Below are records; copy every line in them that holds the word "Screenshot".
== Data to process
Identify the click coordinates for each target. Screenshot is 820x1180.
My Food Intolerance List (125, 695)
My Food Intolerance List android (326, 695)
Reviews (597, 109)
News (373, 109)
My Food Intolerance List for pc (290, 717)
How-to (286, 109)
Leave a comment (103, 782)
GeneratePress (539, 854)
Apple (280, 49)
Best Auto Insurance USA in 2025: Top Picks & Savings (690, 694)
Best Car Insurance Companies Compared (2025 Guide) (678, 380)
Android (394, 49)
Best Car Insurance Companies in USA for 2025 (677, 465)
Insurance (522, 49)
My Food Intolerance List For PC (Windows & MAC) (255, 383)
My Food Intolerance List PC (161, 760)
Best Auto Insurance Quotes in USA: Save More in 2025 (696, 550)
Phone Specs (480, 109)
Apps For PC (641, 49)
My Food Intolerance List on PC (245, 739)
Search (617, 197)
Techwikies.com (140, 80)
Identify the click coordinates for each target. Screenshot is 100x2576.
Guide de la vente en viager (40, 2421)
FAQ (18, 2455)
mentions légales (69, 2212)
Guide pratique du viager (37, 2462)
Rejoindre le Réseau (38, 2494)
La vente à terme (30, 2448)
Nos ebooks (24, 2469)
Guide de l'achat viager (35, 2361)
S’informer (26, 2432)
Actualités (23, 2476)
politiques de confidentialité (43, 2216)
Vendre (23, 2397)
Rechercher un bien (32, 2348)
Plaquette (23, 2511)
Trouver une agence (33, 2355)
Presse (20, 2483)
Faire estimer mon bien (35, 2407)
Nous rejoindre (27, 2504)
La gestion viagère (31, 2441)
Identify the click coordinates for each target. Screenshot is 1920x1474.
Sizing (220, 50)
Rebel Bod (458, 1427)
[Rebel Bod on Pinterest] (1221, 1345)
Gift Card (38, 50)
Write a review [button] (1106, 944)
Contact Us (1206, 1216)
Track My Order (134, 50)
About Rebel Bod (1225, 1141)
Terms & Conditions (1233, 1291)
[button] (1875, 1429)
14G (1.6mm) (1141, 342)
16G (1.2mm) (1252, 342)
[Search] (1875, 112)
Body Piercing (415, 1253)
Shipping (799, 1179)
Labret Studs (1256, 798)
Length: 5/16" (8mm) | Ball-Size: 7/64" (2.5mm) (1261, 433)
====
Exercise solution:
Identify the click coordinates for each target. Screenshot is 820x1180.
Identify the click coordinates for each target. Screenshot is 100x2576.
Identify the click coordinates for each target. Screenshot is 1920x1474.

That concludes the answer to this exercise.